▶ **What you need to do**
1 - In the passage on nearshoring, shorten the paragraph beginning "Nearshoring has been a valid solution" while keeping its main facts.
2 - According to the passage on nearshoring, why may nearshoring lose efficacy in coming years? Answer in one to three sentences.
3 - Write a continuation of the passage on nearshoring, starting after its final sentence.

Nearshoring has been a valid solution for IT providers for some time. However, in coming years, it may lose efficacy due to oversaturation. Many companies have found significant skills, low costs, solid infrastructure, and understanding of EU regulations close to home. However, the demand for qualified resources, and the need to continually train and build an effective organizational structure, continues to grow.

To be competitive Nearshore should look toward to develop competencies, grow ability to work internationally and continue to provide high level of intellectual resources. In terms of resources business will always look to cut costs and decrease the number of regulations that require compliance. And Nearshore should always be able to meet this demand.

(Rows showing where targets appear)
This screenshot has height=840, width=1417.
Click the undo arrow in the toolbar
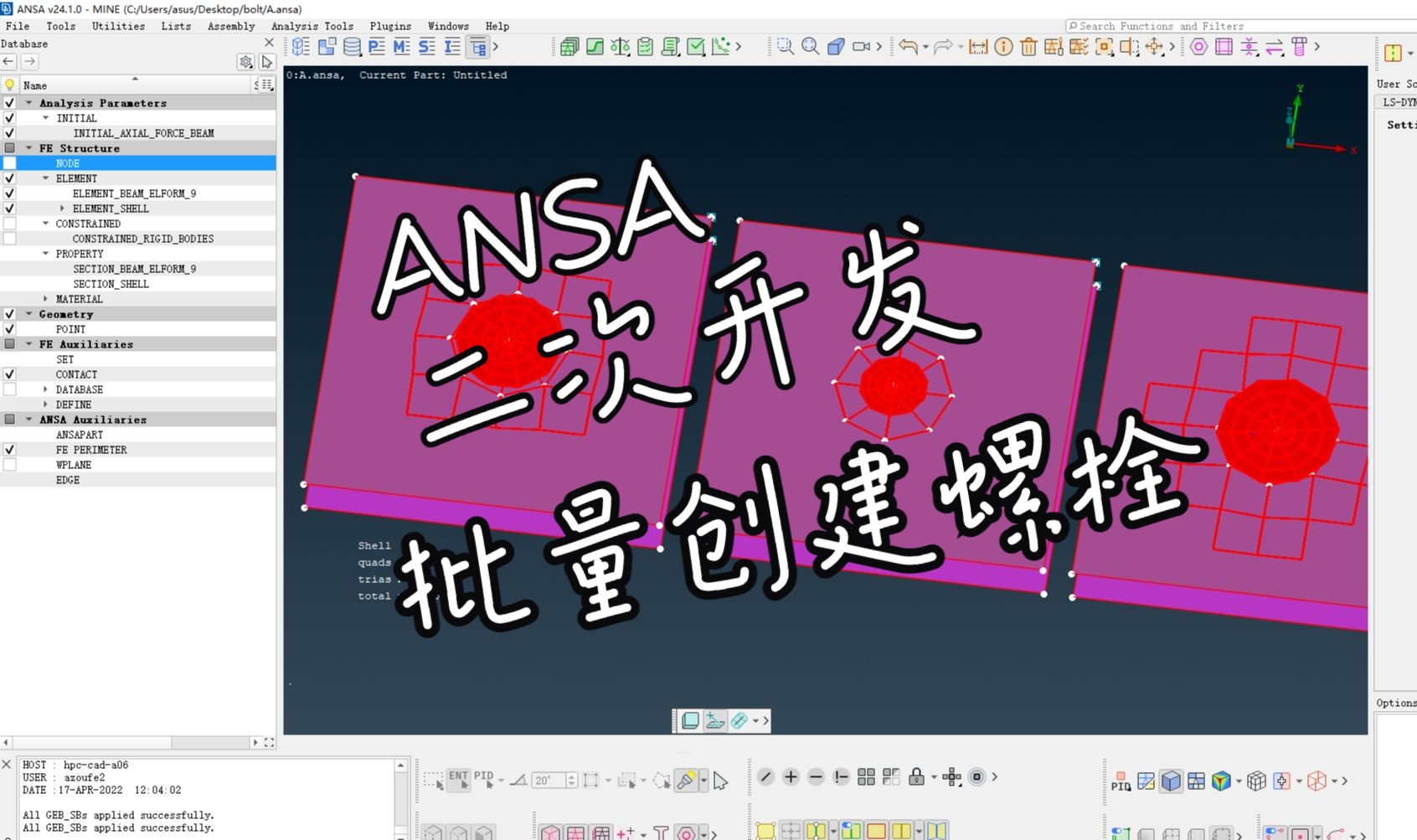pos(909,48)
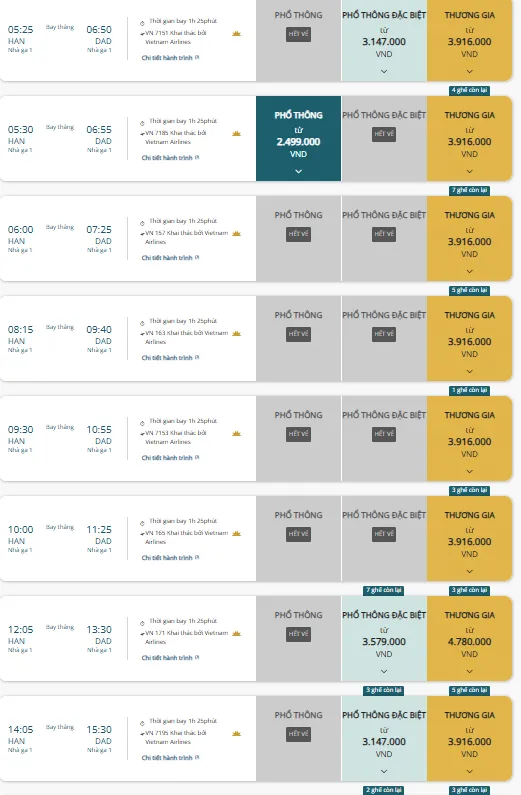Viewport: 521px width, 795px height.
Task: Select Phổ Thông Đặc Biệt 3.147.000 on 14:05 flight
Action: click(x=384, y=738)
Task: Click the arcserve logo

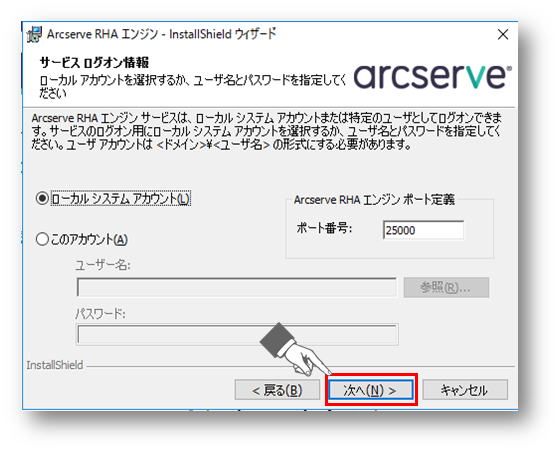Action: click(x=432, y=76)
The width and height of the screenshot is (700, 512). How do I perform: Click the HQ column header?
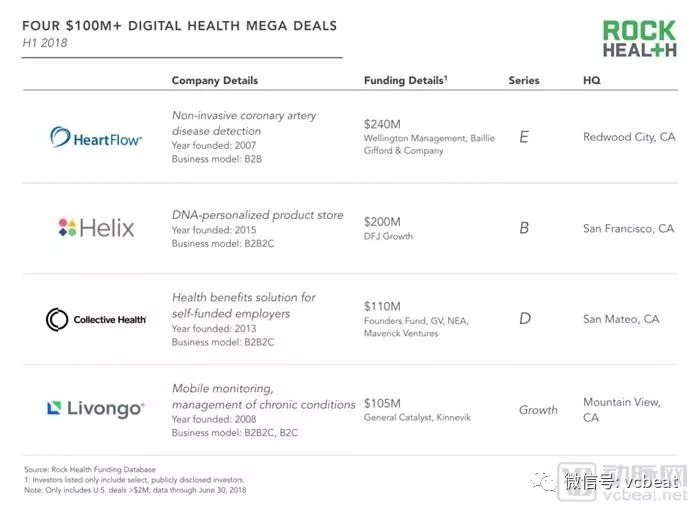[592, 80]
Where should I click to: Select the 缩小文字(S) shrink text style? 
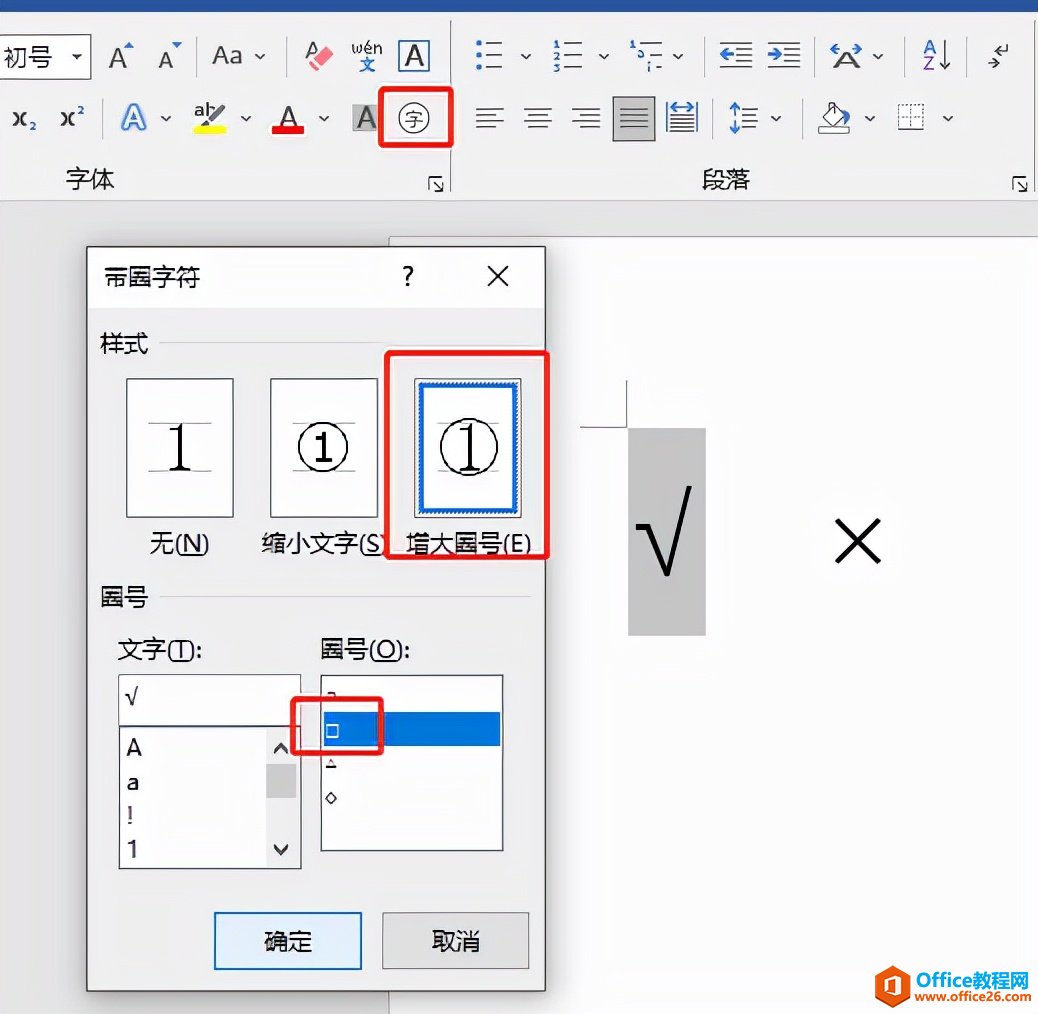click(322, 448)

▶ **The results**
1 - Nearshoring has long served IT providers well, giving companies skills, low costs, solid infrastructure and knowledge of EU regulations close to home. It may lose efficacy in coming years through oversaturation, while demand for qualified resources, ongoing training and an effective organizational structure keeps growing.

2 - The passage states that nearshoring may lose efficacy because of oversaturation.

3 -
6. Conclusion

Company growth can be painful, but it doesn’t have to be. With the right resources, IT-component businesses can expand their workforce easily and smartly. Starting and managing a DC, companies should get on with their core operations, yet still take advantage of an expanded resource set. Just remember that building personnel is good, but building competencies is even better as it allows you to concentrate on delivery quality, optimal rates and high-level resources, which are all crucial for outsourcing model. That’s all what Resource Pyramid is about. Also, consider 3D Career Concept in your organization to ensure high performance and delivery levels with staff acquiring necessary soft, management, and cross-cultural skills.

The business world keeps changing, and you should be ahead of this change.


The author: Igor Mendzebrovski, EVP Outsourcing at Itera Works in IT outsourcing for more than 20+ years as a business owner of SoftServe Group and as EVP Outsourcing at Itera ASA. Igor is a dedicated lobbyist of major IT associations – IT Ukraine, WITSA, ISTQB, EBA. For more than 10 years facilitates Ukrainian IT education being a co-author of Ukrainian National Educational Standard and a visiting lecturer at National Aviation University (Kyiv, Ukraine).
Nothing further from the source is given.